ISLAMABAD: Estranged Pakistan Muslim League-Nawaz (PML-N) stalwart Chaudhry Nisar Ali Khan is set to further embarrass his party leaders at a press conference today (Sunday), where he is expected to spill the beans on critical national issues and matters associated with his role as the country’s interior minister.
His spokesperson’s announcement that the former interior minister would address a presser at Islamabad’s Punjab House on Sunday came the same day newspapers reported a spat between former information minister Pervaiz Rashid and the erstwhile senior minister.
Mr Rashid had indirectly criticised Chaudhry Nisar for not supporting the party during the recent Panamagate crisis, while the latter hit back with the assertion that “some people” wanted to blame their mistakes and blunders “on the ministry of interior and the establishment”. The announcement also came hours after Punjab Chief Minister Shahbaz Sharif reportedly asked party leaders to refrain from attacking state institutions in their speeches.
Though the spokesperson did not specify what issues the former minister would speak on, political observers and PML-N leaders believe that the politician from Chakri will respond to the criticism from Pervaiz Rashid.
Addressing a news conference days before the announcement of the Panama Papers verdict, the former minister had confirmed, for the first time, reports about an internal rift within the party, claiming he had been excluded from the consultative process on Panamagate.
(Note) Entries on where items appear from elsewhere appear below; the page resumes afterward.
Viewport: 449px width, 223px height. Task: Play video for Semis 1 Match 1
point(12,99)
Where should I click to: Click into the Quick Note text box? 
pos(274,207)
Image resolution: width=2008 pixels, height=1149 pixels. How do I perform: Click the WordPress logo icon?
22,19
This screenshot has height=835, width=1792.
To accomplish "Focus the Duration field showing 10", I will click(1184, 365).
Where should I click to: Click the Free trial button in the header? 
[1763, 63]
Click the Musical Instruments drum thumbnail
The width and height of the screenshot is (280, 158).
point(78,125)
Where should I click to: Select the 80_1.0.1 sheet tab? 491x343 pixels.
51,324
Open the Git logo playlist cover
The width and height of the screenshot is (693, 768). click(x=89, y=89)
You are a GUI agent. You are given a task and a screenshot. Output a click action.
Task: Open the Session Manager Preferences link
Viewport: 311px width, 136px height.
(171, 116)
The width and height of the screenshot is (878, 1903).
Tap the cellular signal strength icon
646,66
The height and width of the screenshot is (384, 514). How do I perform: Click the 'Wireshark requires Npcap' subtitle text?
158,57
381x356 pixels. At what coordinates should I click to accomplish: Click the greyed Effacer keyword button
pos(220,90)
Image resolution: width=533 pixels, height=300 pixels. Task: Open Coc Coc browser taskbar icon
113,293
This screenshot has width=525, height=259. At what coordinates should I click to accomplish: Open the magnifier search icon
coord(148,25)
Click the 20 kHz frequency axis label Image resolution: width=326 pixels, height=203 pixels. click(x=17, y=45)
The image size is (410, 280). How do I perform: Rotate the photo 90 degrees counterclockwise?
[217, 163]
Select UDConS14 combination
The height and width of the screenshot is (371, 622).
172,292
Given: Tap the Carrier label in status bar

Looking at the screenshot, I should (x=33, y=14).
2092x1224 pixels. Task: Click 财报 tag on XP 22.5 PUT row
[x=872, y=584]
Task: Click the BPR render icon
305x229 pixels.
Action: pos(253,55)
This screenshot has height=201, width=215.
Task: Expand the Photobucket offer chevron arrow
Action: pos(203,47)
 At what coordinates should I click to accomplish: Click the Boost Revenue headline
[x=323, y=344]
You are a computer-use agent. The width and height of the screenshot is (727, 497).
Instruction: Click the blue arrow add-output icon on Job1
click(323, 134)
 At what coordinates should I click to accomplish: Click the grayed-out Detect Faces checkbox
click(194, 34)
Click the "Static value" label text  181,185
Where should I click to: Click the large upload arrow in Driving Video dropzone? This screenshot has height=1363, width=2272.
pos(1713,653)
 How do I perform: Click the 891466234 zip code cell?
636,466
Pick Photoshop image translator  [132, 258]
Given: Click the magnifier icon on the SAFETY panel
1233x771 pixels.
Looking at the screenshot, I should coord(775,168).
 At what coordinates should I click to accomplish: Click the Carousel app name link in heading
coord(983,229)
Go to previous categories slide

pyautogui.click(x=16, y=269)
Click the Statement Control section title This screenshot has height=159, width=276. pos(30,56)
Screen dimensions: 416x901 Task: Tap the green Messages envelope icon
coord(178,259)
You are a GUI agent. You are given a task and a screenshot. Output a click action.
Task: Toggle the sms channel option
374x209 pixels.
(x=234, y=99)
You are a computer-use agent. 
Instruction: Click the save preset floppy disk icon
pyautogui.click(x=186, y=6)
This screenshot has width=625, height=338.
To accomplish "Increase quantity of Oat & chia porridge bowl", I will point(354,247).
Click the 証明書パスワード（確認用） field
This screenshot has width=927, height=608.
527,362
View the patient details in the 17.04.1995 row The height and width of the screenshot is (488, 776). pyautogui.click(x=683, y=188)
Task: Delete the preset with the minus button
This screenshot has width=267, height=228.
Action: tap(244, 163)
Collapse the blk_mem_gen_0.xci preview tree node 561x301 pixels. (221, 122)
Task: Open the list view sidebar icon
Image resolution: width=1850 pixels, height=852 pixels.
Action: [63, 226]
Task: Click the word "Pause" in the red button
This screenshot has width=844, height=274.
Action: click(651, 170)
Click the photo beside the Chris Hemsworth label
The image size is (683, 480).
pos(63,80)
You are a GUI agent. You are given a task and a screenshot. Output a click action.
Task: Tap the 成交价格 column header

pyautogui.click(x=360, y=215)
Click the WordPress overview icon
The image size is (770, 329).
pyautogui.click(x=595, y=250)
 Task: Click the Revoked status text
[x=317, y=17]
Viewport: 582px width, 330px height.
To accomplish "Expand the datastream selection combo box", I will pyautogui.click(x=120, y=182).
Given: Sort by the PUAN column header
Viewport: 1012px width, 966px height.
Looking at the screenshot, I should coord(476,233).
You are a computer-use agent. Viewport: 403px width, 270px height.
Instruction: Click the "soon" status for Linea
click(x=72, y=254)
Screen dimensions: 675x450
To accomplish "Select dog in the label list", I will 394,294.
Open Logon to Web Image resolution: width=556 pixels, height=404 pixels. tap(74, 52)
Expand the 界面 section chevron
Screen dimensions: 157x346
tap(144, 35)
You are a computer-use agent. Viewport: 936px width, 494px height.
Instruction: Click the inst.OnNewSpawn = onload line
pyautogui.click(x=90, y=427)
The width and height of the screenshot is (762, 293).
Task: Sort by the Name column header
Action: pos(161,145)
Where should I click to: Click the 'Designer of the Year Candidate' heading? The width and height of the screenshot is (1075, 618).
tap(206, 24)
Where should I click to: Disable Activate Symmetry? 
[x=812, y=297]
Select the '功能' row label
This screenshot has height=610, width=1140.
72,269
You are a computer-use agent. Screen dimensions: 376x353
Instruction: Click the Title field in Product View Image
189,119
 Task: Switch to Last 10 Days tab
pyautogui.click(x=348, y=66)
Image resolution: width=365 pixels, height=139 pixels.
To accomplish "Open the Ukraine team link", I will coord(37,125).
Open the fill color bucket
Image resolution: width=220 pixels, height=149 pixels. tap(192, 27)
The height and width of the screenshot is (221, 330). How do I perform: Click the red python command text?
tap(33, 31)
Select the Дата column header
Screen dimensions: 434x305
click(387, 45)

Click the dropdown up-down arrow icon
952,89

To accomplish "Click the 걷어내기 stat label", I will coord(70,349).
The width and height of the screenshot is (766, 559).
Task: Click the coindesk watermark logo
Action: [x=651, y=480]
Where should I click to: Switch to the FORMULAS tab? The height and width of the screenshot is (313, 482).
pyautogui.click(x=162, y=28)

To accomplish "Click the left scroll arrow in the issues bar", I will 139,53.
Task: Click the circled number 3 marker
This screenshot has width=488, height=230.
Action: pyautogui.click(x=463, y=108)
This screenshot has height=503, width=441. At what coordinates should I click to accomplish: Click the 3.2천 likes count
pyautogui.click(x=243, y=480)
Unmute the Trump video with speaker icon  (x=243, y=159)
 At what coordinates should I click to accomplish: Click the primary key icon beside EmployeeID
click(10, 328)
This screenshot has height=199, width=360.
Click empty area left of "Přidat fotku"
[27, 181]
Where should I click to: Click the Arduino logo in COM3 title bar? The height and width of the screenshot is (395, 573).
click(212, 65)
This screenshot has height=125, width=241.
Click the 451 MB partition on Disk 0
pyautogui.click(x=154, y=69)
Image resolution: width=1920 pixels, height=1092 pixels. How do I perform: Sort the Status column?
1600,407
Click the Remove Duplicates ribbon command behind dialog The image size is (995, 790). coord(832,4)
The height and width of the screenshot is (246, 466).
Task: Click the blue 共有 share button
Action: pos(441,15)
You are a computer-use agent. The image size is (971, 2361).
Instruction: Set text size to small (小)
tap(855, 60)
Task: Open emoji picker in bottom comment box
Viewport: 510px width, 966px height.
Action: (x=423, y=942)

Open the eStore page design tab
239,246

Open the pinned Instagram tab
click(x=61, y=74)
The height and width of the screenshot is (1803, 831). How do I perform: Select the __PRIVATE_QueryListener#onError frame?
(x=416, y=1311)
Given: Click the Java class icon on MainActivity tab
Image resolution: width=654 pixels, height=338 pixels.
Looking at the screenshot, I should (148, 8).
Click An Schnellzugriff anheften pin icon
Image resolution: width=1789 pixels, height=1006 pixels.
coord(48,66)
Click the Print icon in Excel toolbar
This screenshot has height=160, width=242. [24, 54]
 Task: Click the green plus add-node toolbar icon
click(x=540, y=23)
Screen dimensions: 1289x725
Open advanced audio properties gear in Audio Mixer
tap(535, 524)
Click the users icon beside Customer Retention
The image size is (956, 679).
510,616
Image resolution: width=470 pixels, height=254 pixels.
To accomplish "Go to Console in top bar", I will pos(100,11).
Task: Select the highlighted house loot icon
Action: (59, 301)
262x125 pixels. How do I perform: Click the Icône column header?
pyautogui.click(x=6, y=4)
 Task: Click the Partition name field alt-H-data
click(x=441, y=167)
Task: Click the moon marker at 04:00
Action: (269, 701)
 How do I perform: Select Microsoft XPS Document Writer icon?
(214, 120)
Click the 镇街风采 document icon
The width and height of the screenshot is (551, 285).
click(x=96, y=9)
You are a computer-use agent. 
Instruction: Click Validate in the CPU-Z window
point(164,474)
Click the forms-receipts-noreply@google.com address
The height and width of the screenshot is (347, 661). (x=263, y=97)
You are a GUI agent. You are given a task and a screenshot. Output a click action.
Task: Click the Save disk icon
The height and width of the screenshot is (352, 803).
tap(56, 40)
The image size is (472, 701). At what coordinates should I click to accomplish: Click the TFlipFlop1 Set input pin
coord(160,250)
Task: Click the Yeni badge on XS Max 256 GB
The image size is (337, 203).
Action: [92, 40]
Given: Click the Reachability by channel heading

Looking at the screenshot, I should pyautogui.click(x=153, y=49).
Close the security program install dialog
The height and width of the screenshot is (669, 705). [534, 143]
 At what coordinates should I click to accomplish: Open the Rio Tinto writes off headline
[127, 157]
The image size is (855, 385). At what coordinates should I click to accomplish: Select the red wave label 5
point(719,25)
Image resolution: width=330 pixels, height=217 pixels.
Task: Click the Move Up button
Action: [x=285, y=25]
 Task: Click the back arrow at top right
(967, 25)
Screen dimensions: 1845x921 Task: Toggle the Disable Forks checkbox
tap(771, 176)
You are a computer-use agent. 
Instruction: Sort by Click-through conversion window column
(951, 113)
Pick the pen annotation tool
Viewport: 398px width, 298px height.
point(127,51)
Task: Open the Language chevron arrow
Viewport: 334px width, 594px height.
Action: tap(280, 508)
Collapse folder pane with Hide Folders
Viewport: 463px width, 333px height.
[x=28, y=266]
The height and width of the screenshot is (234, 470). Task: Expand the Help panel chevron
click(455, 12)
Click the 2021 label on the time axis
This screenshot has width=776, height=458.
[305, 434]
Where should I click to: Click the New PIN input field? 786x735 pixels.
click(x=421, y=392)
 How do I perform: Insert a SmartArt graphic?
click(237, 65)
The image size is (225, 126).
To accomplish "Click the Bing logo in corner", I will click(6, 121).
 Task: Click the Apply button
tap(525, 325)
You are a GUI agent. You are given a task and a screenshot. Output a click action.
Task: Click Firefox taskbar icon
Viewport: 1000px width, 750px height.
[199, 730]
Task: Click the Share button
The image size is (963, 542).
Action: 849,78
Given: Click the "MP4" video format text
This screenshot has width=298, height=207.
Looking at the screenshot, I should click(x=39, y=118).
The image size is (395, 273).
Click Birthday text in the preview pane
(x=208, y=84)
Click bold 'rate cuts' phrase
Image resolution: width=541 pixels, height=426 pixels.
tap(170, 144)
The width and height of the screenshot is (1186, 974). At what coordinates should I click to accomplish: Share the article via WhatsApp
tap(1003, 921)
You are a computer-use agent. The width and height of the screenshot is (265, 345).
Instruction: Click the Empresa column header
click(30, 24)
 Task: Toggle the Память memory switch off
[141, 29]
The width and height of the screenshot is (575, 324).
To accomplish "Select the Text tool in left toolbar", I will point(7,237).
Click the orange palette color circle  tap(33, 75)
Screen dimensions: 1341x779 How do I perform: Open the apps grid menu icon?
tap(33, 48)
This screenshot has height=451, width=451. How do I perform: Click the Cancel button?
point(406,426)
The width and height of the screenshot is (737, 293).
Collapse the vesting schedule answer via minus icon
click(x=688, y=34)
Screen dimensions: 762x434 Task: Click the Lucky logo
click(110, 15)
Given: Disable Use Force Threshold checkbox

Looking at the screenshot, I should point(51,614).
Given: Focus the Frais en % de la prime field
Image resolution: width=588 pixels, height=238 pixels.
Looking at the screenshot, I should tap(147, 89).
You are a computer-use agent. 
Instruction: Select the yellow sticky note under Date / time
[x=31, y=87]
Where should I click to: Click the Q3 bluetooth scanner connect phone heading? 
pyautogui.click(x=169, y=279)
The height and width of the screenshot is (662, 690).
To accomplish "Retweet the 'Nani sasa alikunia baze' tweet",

In a TV interview on Friday, the former information minister had said that the interior ministry, headed by Chaudhry Nisar, had made certain decisions that went against the PML-N and its government.
Mercurial ex-minister incensed by former cabinet colleague’s remarks
Mr Rashid, who was sacked in the wake of the controversy surrounding a Dawn story about a high-level security meeting held last year, had complained that “other institutions” didn’t help the PML-N in stopping former dictator retired Gen Pervez Musharraf from leaving the country.
But within no time, Chaudhry Nisar responded through his spokesperson, saying that Mr Rashid should have explained what kind of help he expected from the interior ministry to “cover up their deeds”.
Referring to the report of an inquiry committee in the news leak controversy, the statement said that only one member of the six-man committee was from the interior ministry, adding that the remaining members were “subordinates” of either federal or provincial departments.
Nisar’s remarks — advising Mr Rashid to ask “his government” to release the inquiry report that can exonerate him — clearly show that the former minister does not want to associate himself with the government of Prime Minister Shahid Khaqan Abbasi.
The statements also lend credence to reports that Chaudhry Nisar had differed with the government’s strategy with regards to Gen Musharraf’s trial and the news leak controversy.
The former minister has publicly opposed the party’s strategy in the Panama Papers issue, and became upset when his advice to not censure the Supreme Court-appointed Joint Investigation Team (JIT) and the other institutions was ignored by former prime minister Nawaz Sharif.
However, party sources said the leadership was unhappy with Chaudhry Nisar for his inaction as the interior minister — first during the formation of the inquiry committee on the news leaks issue, then with the constitution of the JIT, which was headed by a senior official of the Federal Investigation Agency (FIA), which reports directly to the interior ministry.
In private, Chaudhry Nisar has reportedly said that he was blamed for not helping the government with both issues, even though both bodies contained representatives of institutions that fell under the control of other ministries.
In background discussions, senior PML-N leaders revealed that differences between Chaudhry Nisar and the party’s leadership first emerged in July 2014, when Pakistan Tehreek-i-Insaf (PTI) chairman Imran Khan announced plans to stage a sit-in against alleged rigging in the 2013 general elections.
Sources said an anti-Nisar group within the party believed that he had either mishandled the sit-in, or had covertly supported the marchers by allowing them to enter the high-security Red Zone, where protesters remained camped out for 126 days.
Chaudhry Nisar was also opposed to Mr Sharif’s plan to travel to Lahore via GT Road. He did not welcome Mr Sharif’s rally when it passed through his constituency. Referring to the media reports about his absence from the Sharif’s rally, Chaudhry Nisar had expressed annoyance, saying as to why only he was being discussed when 90 per cent of the PML-N’s senior leadership had skipped the rally.